(Work task)
The lines to copy are those in the records below that hold the word "computer".

(Data to examine)

■ ■ ■ ■

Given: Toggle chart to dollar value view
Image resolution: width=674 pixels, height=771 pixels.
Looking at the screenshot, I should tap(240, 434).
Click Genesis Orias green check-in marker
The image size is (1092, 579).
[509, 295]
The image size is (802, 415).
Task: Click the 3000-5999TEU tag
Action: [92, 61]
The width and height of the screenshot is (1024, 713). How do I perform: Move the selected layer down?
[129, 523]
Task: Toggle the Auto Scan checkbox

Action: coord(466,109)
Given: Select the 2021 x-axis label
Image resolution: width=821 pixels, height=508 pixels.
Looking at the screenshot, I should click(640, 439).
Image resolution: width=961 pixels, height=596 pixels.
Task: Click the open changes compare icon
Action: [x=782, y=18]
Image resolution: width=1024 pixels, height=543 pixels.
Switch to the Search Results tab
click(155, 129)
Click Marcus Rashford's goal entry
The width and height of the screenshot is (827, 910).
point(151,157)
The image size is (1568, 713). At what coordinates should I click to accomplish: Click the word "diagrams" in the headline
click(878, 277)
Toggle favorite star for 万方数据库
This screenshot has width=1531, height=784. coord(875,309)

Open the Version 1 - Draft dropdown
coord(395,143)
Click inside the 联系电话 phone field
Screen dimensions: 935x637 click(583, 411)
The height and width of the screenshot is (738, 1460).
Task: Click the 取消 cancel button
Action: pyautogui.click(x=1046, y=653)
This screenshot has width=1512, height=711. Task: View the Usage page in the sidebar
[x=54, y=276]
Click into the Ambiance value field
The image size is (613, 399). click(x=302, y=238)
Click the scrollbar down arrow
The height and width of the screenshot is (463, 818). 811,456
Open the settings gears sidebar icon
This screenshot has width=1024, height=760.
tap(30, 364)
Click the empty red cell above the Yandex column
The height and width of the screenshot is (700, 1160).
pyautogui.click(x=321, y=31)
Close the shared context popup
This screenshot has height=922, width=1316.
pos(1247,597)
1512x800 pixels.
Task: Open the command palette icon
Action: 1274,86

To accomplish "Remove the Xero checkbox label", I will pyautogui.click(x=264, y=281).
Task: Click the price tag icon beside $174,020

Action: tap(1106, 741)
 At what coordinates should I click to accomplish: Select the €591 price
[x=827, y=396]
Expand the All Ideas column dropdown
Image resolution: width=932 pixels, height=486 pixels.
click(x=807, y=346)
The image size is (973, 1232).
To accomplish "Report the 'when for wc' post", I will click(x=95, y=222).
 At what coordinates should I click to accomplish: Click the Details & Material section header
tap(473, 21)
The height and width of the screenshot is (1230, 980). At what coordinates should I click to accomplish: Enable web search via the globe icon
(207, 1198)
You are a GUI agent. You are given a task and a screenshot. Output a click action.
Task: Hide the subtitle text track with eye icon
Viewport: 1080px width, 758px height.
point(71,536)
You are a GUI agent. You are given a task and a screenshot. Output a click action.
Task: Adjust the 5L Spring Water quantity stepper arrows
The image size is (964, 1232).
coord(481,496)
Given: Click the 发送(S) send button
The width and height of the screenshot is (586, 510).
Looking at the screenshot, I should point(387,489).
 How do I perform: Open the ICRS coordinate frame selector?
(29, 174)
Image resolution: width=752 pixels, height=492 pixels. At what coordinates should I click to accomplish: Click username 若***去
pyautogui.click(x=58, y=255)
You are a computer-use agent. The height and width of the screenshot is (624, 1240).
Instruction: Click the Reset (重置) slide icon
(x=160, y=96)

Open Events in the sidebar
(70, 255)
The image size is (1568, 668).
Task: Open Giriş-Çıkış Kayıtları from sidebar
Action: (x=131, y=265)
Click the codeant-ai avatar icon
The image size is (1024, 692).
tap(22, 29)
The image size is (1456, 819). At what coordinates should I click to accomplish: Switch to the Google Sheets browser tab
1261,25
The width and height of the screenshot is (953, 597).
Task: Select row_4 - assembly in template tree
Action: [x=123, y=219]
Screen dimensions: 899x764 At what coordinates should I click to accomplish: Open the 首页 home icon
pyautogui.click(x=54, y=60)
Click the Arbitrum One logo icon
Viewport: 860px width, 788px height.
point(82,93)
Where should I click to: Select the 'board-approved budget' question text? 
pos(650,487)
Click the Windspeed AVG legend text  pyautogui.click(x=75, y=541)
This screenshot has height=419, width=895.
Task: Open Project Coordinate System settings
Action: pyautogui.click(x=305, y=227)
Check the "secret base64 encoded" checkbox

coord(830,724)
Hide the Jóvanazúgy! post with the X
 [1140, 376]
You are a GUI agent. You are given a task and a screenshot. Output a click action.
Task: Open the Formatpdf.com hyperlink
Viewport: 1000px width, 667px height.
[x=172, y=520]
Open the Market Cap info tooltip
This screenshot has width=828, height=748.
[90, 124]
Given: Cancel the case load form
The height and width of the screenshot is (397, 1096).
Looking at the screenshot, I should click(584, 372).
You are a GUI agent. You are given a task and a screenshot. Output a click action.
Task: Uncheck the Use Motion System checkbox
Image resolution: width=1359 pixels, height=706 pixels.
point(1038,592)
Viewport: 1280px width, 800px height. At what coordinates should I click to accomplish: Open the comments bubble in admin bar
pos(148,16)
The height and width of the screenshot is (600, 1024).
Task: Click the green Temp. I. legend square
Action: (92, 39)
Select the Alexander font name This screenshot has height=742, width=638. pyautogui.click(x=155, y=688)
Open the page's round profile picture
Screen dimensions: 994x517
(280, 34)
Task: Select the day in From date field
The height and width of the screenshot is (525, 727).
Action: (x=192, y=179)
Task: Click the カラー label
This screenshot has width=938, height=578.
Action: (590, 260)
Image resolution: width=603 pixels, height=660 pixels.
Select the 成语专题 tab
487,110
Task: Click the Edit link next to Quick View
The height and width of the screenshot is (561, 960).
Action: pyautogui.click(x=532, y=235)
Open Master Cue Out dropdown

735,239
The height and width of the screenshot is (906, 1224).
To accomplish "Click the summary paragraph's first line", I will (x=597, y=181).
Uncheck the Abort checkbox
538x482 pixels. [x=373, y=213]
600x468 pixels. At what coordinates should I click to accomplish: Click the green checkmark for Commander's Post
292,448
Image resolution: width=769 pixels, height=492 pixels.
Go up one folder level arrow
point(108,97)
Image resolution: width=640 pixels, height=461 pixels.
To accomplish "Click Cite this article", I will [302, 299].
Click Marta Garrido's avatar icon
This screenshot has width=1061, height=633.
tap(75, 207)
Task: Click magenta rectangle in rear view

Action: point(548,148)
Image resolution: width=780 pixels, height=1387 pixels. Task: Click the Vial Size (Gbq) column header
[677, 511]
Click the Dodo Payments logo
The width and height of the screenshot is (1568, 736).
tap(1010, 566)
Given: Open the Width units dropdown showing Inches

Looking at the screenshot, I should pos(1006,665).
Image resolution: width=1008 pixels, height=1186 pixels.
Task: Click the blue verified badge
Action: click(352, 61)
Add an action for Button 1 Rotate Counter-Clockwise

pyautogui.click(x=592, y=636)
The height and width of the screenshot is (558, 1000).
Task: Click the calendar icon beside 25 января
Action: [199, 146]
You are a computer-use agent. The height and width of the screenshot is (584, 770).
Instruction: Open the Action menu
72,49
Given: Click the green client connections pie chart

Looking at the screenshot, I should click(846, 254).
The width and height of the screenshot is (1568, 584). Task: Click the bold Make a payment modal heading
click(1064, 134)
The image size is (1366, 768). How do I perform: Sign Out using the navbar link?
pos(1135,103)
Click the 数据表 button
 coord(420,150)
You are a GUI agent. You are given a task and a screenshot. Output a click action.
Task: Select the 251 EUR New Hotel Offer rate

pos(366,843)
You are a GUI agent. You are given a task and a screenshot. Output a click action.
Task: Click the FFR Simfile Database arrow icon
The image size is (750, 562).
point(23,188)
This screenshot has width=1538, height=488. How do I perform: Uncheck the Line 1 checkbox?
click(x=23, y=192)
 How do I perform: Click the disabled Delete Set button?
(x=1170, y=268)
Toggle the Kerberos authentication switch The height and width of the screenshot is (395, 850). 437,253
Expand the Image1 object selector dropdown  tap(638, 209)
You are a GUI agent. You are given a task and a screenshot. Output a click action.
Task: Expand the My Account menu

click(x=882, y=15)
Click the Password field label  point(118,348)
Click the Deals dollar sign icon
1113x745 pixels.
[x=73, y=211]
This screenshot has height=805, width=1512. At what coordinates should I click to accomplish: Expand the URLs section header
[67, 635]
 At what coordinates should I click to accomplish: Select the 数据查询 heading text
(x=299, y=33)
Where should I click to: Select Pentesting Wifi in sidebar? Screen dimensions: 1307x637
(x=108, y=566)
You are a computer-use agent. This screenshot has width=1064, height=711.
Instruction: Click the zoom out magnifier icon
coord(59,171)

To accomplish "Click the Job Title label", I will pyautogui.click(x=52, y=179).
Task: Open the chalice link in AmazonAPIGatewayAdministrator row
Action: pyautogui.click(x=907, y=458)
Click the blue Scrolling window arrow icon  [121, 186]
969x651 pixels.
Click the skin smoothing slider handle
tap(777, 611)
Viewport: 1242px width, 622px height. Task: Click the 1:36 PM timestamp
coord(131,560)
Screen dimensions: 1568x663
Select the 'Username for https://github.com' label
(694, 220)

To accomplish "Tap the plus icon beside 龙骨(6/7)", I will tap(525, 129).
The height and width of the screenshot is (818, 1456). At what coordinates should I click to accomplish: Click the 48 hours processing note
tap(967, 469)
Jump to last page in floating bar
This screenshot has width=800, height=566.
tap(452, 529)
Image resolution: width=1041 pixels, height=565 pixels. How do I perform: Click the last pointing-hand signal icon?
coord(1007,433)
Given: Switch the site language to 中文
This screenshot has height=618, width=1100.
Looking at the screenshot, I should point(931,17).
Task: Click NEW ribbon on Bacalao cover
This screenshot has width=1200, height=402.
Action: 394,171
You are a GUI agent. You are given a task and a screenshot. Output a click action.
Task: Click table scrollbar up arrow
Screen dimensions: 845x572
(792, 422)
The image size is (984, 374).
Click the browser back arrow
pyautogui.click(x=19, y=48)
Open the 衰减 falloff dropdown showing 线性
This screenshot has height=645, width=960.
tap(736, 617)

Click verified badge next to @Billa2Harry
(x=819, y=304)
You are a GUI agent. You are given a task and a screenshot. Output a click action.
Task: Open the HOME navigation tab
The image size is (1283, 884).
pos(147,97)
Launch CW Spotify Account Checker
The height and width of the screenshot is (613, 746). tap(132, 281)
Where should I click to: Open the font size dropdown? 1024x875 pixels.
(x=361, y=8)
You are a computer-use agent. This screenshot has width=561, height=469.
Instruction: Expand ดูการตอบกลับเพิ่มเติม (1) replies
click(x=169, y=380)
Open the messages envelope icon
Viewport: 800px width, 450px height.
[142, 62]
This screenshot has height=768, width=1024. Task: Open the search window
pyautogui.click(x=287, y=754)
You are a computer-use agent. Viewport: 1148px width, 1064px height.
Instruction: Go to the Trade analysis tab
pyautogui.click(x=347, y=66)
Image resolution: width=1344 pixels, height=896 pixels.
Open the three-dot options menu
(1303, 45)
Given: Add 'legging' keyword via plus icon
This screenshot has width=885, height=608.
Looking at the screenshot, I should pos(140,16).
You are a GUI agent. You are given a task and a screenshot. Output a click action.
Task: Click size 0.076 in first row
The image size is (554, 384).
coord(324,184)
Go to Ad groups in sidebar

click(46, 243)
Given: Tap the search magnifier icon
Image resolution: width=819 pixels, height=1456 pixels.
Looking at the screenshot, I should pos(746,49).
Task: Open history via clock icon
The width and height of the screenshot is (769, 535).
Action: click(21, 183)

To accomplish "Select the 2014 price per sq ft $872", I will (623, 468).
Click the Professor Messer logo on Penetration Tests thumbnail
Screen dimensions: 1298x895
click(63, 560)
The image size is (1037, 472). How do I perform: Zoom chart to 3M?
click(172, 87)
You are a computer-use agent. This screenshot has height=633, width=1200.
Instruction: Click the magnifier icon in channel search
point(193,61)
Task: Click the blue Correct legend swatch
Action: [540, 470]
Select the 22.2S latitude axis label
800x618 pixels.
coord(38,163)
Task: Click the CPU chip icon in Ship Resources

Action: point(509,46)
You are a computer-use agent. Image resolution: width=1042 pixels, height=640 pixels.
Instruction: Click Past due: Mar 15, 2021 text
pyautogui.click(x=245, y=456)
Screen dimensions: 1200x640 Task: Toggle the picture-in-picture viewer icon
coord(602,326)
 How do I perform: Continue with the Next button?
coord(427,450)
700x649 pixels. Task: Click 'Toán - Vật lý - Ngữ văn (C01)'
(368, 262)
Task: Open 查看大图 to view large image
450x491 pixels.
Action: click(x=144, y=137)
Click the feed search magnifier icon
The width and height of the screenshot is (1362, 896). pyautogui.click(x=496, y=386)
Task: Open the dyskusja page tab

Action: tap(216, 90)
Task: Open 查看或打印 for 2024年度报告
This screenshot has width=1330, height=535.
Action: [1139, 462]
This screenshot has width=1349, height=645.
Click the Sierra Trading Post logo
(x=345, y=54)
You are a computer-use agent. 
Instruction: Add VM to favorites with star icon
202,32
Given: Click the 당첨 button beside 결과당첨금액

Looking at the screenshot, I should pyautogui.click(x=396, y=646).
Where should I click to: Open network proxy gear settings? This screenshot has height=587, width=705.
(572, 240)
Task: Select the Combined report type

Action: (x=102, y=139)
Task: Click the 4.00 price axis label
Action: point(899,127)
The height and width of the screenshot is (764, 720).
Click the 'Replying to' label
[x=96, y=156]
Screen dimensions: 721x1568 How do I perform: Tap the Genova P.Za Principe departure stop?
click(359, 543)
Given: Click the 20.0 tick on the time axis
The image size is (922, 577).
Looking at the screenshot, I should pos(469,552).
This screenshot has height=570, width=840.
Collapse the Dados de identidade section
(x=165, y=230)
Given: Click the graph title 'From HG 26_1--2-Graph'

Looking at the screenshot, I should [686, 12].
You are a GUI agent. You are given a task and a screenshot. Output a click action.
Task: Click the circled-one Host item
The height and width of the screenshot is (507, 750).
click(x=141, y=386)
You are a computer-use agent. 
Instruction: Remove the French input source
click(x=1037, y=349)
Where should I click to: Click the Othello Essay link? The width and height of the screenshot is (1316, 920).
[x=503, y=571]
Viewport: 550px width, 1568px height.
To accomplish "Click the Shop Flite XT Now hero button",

■ ■ ■ ■

(Answer space)
You are a computer-use agent. The height and width of the screenshot is (624, 1240).
You are a computer-use agent. The height and width of the screenshot is (584, 770).
You are a computer-use agent. This screenshot has width=1064, height=711.
You are a computer-use agent. This screenshot has width=561, height=469.
You are a computer-use agent. Viewport: 1148px width, 1064px height.
You are a computer-use agent. This screenshot has height=633, width=1200.
You are a computer-use agent. Image resolution: width=1042 pixels, height=640 pixels.
You are a computer-use agent. 
You are a computer-use agent. 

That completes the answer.